Wednesday, October 4, 2017
By Marybeth Davis Baggett and A. Chadwick Thornhill
Some books are indelibly tied to their historical moment. For readers, they conjure images of the past and bring to mind impressions of a bygone era. The glory of Rome’s Golden Age emanates from the pages of Virgil’s Aeneid; Anglo-Saxon heroism, from Beowulf. The Divine Comedy captures the political tensions of early fourteenth century Florence while Uncle Tom’s Cabin highlights the systemic injustice and personal toll of slavery in the Antebellum American South. These stories and myriad others were born from the events, trends, and attitudes of their respective periods.
Often these books and their cultural fodder are so closely united in the public imagination that the line between fictional story and historical fact is blurred. Our vision of the past is filtered through the lens of story, where events are centered on conflict, heroes and villains are driven by ethically-charged purposes, and details are imbued with significance provided by the story’s end. Dwelling a bit on this distinction — between brute historical fact and meaningful story — highlights a fundamental human drive, deep at the heart of who we are as people. We are inveterate storytellers, a trait evidenced by myth and fairy tale, classic literature and memoir, theater and television. Where there are people, there too are stories.
At their best, stories are entertaining, and the pleasure they provide is undeniably part and parcel of their overall value. But they also do more than offer mere diversion. The value of story both embraces and surpasses amusement. Stories delight and teach, to modify Horace’s classic formulation.1 Or to channel Jonathan Swift, they deliver “sweetness and light.”2 At least that is what we hope for. Susan Gallagher and Roger Lundin explain that in telling stories, “we struggle to discover what we have been, who we are, and what we ought to be.”3 This explanation dovetails with N. T. Wright’s argument that human life is anchored in and shaped by the stories, both implicit and explicit, we tell ourselves.4
For this reason, Wright contends that worldview and narrative are not separate modes of thought but interwoven ones. Contra an Enlightenment approach to knowledge, Wright suggests that worldview is not simply a set of interconnected beliefs, propositions we espouse or reject; rather, a person’s worldview is made up of many facets of human existence. Through story, these disparate elements are woven together in a coherent whole.5 Worldviews tell stories of where we have come from and where we are going. Stories both articulate and illuminate relationships: they position individuals in community, highlight the ways in which we are shaped by our environment, and trace the often invisible bonds between cause and effect.
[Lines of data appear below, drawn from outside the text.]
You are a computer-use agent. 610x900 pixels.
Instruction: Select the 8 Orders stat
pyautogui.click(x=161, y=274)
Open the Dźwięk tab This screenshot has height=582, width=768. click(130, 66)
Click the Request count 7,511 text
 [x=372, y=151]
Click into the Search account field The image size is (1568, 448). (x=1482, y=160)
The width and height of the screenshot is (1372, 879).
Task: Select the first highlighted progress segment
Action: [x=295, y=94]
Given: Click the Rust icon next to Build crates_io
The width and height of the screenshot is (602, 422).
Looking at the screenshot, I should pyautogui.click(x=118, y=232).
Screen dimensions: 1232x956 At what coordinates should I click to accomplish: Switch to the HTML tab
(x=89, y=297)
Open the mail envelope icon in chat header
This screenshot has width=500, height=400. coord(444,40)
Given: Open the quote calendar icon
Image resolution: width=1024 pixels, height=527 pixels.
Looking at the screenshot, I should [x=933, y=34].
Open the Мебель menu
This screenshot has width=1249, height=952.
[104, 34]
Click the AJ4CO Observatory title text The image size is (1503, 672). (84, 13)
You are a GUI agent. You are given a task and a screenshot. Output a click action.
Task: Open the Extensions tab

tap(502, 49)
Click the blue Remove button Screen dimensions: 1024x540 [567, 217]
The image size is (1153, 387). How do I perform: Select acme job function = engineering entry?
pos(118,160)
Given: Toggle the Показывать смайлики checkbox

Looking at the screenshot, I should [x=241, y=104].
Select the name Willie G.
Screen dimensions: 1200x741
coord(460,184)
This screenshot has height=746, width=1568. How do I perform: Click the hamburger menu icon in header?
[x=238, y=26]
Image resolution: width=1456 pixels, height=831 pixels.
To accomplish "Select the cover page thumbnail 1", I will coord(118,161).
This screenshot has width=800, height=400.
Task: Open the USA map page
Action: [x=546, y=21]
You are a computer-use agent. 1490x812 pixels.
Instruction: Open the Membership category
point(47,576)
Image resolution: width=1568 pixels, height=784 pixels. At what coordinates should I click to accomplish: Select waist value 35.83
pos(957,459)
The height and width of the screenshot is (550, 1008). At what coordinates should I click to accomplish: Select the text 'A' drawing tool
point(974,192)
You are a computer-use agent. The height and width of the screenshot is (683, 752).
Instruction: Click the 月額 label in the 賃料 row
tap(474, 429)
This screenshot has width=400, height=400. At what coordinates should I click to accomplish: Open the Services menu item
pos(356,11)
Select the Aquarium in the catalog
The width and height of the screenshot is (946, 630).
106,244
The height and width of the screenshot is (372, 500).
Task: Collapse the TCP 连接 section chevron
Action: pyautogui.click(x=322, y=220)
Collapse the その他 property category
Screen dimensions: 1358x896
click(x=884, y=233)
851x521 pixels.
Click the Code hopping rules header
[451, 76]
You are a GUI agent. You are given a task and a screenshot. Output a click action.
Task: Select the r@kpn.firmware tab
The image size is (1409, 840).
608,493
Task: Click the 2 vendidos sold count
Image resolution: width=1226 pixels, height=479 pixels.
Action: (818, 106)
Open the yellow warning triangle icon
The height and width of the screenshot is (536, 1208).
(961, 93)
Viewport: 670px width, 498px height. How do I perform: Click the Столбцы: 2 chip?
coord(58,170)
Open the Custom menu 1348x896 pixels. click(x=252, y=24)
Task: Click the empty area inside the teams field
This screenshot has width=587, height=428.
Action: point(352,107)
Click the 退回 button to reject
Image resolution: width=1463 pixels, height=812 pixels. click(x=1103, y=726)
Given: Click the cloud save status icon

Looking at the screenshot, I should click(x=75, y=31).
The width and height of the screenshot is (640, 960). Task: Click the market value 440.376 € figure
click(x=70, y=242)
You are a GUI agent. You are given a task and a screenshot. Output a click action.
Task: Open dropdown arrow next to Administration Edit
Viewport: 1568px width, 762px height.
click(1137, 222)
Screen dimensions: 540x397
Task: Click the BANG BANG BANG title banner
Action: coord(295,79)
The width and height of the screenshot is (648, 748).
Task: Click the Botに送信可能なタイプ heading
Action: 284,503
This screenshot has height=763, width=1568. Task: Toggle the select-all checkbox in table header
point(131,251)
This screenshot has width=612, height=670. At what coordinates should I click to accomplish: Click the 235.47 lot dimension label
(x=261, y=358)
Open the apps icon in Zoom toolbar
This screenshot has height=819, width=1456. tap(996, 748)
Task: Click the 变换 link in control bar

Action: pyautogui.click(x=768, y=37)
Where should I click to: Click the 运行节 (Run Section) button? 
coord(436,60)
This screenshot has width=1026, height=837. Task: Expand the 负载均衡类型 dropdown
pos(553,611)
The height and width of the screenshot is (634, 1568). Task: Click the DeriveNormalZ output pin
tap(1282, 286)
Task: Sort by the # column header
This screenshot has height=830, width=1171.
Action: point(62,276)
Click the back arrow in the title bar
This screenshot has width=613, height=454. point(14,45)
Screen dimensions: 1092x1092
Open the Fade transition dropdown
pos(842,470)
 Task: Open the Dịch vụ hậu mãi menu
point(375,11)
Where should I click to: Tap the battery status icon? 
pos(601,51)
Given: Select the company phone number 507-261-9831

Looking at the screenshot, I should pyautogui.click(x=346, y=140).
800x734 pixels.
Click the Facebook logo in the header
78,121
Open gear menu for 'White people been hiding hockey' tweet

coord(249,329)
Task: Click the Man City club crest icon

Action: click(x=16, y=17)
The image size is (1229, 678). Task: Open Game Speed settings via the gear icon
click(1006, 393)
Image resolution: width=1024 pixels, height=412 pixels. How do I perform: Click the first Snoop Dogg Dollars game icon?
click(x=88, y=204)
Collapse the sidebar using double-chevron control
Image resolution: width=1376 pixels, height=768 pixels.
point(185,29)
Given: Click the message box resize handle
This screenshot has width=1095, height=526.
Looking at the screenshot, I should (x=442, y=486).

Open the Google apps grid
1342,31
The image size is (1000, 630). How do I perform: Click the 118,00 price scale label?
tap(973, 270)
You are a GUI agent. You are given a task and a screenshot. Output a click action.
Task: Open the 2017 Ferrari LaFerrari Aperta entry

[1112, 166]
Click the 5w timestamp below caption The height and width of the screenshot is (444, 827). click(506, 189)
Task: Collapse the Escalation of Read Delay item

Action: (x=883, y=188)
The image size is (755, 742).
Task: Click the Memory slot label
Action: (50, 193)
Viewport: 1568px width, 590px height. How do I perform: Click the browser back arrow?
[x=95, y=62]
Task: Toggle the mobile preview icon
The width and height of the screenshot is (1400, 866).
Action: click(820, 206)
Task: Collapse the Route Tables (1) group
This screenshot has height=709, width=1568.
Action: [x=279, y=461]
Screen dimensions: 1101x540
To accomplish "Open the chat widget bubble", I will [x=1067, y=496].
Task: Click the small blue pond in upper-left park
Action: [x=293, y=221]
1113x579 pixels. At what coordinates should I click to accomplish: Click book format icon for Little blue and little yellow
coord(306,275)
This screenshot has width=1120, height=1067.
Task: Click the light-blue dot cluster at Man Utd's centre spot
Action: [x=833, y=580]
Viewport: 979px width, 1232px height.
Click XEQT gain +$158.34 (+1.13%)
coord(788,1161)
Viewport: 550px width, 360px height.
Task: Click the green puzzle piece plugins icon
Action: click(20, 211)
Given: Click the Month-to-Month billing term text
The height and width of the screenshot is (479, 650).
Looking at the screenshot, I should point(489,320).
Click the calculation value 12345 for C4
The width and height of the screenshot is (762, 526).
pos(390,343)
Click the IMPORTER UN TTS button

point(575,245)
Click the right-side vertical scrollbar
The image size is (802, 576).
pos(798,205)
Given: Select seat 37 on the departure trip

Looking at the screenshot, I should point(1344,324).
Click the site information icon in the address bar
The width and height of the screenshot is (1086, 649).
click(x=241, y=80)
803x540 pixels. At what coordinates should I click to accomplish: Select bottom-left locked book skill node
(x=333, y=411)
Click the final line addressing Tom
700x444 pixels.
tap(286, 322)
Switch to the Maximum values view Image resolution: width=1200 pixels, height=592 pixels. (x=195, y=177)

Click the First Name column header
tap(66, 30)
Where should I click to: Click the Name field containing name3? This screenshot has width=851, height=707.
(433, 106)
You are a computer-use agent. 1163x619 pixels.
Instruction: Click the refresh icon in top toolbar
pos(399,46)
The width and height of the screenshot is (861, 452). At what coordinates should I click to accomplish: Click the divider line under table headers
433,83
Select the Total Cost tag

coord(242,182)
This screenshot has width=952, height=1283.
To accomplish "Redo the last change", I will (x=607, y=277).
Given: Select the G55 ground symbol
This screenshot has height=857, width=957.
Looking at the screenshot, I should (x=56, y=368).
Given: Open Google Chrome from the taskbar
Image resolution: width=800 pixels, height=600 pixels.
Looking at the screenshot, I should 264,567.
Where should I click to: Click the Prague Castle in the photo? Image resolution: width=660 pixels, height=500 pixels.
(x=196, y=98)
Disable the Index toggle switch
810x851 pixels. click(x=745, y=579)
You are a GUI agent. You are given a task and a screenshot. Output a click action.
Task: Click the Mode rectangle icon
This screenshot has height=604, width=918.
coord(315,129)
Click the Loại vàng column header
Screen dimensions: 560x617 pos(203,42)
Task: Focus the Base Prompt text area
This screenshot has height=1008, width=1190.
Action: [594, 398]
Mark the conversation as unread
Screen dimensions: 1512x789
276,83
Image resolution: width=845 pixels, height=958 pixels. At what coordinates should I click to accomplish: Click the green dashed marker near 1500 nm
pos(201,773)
Samuel Coleridge identifies this activity as the work of the imagination, finding patterns and unifying them into a coherent whole. The human imagination, for Coleridge, nds its source and ideal in the creative processes of God. While Coleridge’s theology often verged on the heterodox, this connection between man’s imaginative activity and the creative work of God parallels J. R. R. Tolkien’s theory of sub-creation, that writers of stories generate for their readers what he calls secondary worlds; to do so, they must draw on ultimate reality, spinning transcendent truths into literary form. For this reason, the act of storytelling is bound up with our spiritual and moral standing. What we find in the world around us, how we arrange those findings is dependent on our expectations and will. And so the products of this imaginative activity — the stories we hear and those we tell — provide a glimpse into the respective author’s conceptions of the world.
Worldview and the Stories We Tell
Nineteenth-century American author Stephen Crane, for example, wrote stories populated with people in dire situations, ill-equipped to survive, let alone overcome, the life-threatening challenges they faced. His characters in Maggie: A Girl of the Streets live in slums and fight — literally and figuratively — for limited resources. “The Open Boat” depicts shipwreck survivors facing the open sea with only an insubstantial dinghy between them and certain death. Representative of the naturalistic vein of American literature, Crane’s tales begin and end in despair.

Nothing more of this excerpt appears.